### Task directions
I would like every line of the records below that contains the word "computer" copied.
╔══
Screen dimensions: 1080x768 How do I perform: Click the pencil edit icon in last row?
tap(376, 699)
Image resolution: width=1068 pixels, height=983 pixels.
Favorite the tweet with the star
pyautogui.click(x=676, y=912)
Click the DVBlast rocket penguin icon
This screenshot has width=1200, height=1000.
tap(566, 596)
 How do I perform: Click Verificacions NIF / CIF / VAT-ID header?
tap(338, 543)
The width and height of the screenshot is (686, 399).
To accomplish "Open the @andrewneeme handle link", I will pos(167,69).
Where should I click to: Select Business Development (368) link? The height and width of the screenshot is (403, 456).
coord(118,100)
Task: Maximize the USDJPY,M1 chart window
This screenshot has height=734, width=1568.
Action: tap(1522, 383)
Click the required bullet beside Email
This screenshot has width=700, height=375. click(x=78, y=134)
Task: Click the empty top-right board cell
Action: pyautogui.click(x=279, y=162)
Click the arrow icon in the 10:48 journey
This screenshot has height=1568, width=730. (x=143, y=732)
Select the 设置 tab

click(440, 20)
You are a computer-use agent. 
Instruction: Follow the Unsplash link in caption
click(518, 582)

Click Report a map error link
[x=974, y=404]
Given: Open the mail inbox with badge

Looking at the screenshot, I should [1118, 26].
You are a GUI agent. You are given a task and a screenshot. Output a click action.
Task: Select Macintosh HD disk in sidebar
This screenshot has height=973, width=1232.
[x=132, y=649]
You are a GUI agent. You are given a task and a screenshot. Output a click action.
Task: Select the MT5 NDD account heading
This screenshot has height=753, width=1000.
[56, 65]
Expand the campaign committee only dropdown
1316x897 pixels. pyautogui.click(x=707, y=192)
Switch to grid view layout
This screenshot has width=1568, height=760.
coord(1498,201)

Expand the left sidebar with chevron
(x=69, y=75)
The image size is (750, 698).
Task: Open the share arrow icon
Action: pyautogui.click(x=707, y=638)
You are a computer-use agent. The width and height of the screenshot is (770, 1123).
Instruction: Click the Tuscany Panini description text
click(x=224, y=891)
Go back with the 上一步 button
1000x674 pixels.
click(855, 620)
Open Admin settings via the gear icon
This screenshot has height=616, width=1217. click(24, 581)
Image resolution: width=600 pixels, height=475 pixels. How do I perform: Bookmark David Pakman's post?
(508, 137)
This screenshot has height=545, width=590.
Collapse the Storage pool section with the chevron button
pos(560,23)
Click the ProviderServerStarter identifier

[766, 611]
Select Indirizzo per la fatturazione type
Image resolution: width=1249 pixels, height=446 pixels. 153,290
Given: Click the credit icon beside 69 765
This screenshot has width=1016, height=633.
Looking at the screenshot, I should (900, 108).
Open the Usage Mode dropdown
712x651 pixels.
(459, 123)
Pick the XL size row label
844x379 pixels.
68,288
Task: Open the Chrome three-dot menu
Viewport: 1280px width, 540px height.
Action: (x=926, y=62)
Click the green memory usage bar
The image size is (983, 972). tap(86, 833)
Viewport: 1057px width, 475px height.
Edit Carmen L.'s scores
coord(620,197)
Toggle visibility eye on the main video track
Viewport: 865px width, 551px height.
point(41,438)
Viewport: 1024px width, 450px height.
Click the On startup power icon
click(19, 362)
╚══
### Finished exercise
You are a computer-use agent. 
You are a computer-use agent. The width and height of the screenshot is (770, 1123).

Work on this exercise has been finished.